# [YOUR OBJECTIVE]
Reproduce each of the following lines word for word, without any changes.

# [EXTRACTED RECORDS]
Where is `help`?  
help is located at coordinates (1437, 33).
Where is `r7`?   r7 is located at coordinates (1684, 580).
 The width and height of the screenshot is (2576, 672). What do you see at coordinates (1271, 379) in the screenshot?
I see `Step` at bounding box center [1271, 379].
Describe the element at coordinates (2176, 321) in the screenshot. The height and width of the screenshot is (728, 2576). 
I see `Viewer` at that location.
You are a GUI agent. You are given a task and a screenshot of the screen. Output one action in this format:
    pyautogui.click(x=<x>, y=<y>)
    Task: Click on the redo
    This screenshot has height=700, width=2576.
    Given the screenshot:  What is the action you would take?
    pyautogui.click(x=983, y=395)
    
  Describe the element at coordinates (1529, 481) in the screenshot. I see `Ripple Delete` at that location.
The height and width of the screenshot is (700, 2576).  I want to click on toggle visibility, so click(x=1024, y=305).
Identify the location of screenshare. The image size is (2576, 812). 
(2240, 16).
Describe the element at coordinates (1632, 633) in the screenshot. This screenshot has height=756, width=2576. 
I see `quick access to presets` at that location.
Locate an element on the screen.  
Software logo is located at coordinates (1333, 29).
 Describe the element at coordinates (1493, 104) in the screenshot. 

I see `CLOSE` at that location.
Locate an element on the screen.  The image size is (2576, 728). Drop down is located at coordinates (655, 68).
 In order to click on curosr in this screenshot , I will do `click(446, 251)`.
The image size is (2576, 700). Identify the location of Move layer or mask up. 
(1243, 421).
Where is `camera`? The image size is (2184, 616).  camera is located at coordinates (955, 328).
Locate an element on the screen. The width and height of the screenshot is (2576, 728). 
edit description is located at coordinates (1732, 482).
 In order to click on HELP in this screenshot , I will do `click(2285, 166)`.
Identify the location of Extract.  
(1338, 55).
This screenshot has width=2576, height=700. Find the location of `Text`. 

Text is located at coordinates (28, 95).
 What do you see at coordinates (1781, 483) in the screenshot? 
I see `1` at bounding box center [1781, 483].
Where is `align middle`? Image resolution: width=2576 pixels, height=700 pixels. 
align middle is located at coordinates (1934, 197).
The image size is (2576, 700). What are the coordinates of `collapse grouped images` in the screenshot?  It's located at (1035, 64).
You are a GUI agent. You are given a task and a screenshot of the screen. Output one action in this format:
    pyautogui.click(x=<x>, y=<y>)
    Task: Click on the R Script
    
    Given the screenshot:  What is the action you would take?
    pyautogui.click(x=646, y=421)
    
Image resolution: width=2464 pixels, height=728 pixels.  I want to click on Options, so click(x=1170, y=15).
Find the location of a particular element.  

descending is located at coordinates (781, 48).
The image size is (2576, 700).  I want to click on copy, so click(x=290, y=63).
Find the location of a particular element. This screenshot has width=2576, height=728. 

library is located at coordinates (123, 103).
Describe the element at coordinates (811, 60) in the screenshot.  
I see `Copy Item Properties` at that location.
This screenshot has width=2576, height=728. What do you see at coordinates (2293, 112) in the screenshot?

# [SOLUTION]
Where is `help`?  
help is located at coordinates (1437, 33).
Where is `r7`?   r7 is located at coordinates (1684, 580).
 The width and height of the screenshot is (2576, 672). What do you see at coordinates (1271, 379) in the screenshot?
I see `Step` at bounding box center [1271, 379].
Describe the element at coordinates (2176, 321) in the screenshot. The height and width of the screenshot is (728, 2576). 
I see `Viewer` at that location.
You are a GUI agent. You are given a task and a screenshot of the screen. Output one action in this format:
    pyautogui.click(x=<x>, y=<y>)
    Task: Click on the redo
    This screenshot has height=700, width=2576.
    Given the screenshot:  What is the action you would take?
    pyautogui.click(x=983, y=395)
    
  Describe the element at coordinates (1529, 481) in the screenshot. I see `Ripple Delete` at that location.
The height and width of the screenshot is (700, 2576).  I want to click on toggle visibility, so click(x=1024, y=305).
Identify the location of screenshare. The image size is (2576, 812). 
(2240, 16).
Describe the element at coordinates (1632, 633) in the screenshot. This screenshot has height=756, width=2576. 
I see `quick access to presets` at that location.
Locate an element on the screen.  
Software logo is located at coordinates (1333, 29).
 Describe the element at coordinates (1493, 104) in the screenshot. 

I see `CLOSE` at that location.
Locate an element on the screen.  The image size is (2576, 728). Drop down is located at coordinates (655, 68).
 In order to click on curosr in this screenshot , I will do `click(446, 251)`.
The image size is (2576, 700). Identify the location of Move layer or mask up. 
(1243, 421).
Where is `camera`? The image size is (2184, 616).  camera is located at coordinates (955, 328).
Locate an element on the screen. The width and height of the screenshot is (2576, 728). 
edit description is located at coordinates (1732, 482).
 In order to click on HELP in this screenshot , I will do `click(2285, 166)`.
Identify the location of Extract.  
(1338, 55).
This screenshot has width=2576, height=700. Find the location of `Text`. 

Text is located at coordinates (28, 95).
 What do you see at coordinates (1781, 483) in the screenshot? 
I see `1` at bounding box center [1781, 483].
Where is `align middle`? Image resolution: width=2576 pixels, height=700 pixels. 
align middle is located at coordinates (1934, 197).
The image size is (2576, 700). What are the coordinates of `collapse grouped images` in the screenshot?  It's located at (1035, 64).
You are a GUI agent. You are given a task and a screenshot of the screen. Output one action in this format:
    pyautogui.click(x=<x>, y=<y>)
    Task: Click on the R Script
    
    Given the screenshot:  What is the action you would take?
    pyautogui.click(x=646, y=421)
    
Image resolution: width=2464 pixels, height=728 pixels.  I want to click on Options, so click(x=1170, y=15).
Find the location of a particular element.  

descending is located at coordinates (781, 48).
The image size is (2576, 700).  I want to click on copy, so click(x=290, y=63).
Find the location of a particular element. This screenshot has width=2576, height=728. 

library is located at coordinates (123, 103).
Describe the element at coordinates (811, 60) in the screenshot.  
I see `Copy Item Properties` at that location.
This screenshot has width=2576, height=728. What do you see at coordinates (2293, 112) in the screenshot?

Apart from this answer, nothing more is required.